Timbila é uma manifestação artístico-cultural originária de Inhambane, mais concretamente na etnia chope, no distrito de Zavala, da qual a província se orgulha de ter. Esta expressão artística e cultural não é “pouca coisa” em Inhambane, nem no país. É um assunto que tem despertado interesse e curiosidade na arena internacional, quer no domínio artístico, quer académico, estimulando, inclusive, entusiastas.

Acontecimentos em registo revelam que esta cultura tem dado azo a diversas pesquisas de índole etnocultural, no país e no mundo, e é possível encontrar estudos sobre o assunto em diferentes bibliotecas, no solo pátrio e além-fronteiras.

Por exemplo, no repositório da Faculdade de Artes da Universidade de Zurique, na Alemanha, está patente um estudo intitulado “Timbila: metamorfosi di un processo identitario attraverso la musica”, uma dissertação da autoria de Moira Laffranchini.

Na Revista Científica de História da Universidade Federal Juiz de Fora do Brasil pode-se encontrar um dossier de obras que inclui uma intitulada “As timbila de Moçambique no concerto das nações”. Trata-se de um artigo que discute aspectos do processo que motivou a Organização das Nações Unidas para a Educação, Ciência e Cultura (UNESCO) a proclamar as “timbilas chopes” Património Oral e Imaterial da Humanidade, em 2005.

Um dos mais recentes, dos diversos estudos internacionais, é “O lugar das timbila no projecto de construção da nação em Moçambique”, produzido em 2020 por Sara Santos Morais e apresentado na Universidade de Brasília, no Brasil.

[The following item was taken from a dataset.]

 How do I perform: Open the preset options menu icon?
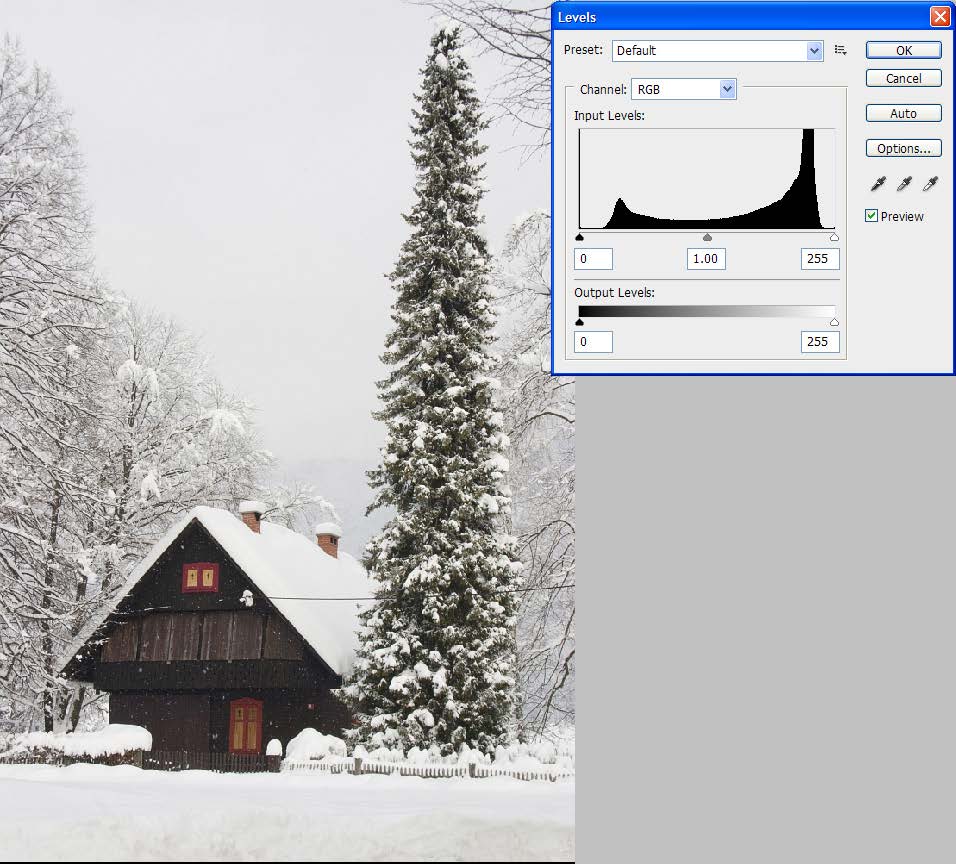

É uma tese que trata de processos socioculturais, históricos e políticos que foram responsáveis pela emergência das timbilas como um símbolo da nação moçambicana.

Na obra, a autora explora algumas das dimensões da trajectória desta expressão musical, enfatizando a sua relação com agentes e instituições diversas, para compreender como, associada a um dos menores “grupos étnicos” do território moçambicano, os chopes, se tornou a principal insígnia do governo pós-colonial.

Como se pode depreender, timbila gera uma série de interesse em compreender mais sobre a expressão cultural, de tal maneira que a própria UNESCO financiou, há anos, a construção de uma infra-estrutura destinada a funcionar como um centro de promoção da Timbila, no distrito de Zavala, em Inhambane: o Centro de Timbila de Quissico.

Esperava-se que petizes, e não só, fossem formados em matérias relacionadas àquela prática artística e cultural. Todavia, desde então, nenhum movimento se verificou no local. É uma infra-estrutura abandonada, entregue à sua sorte.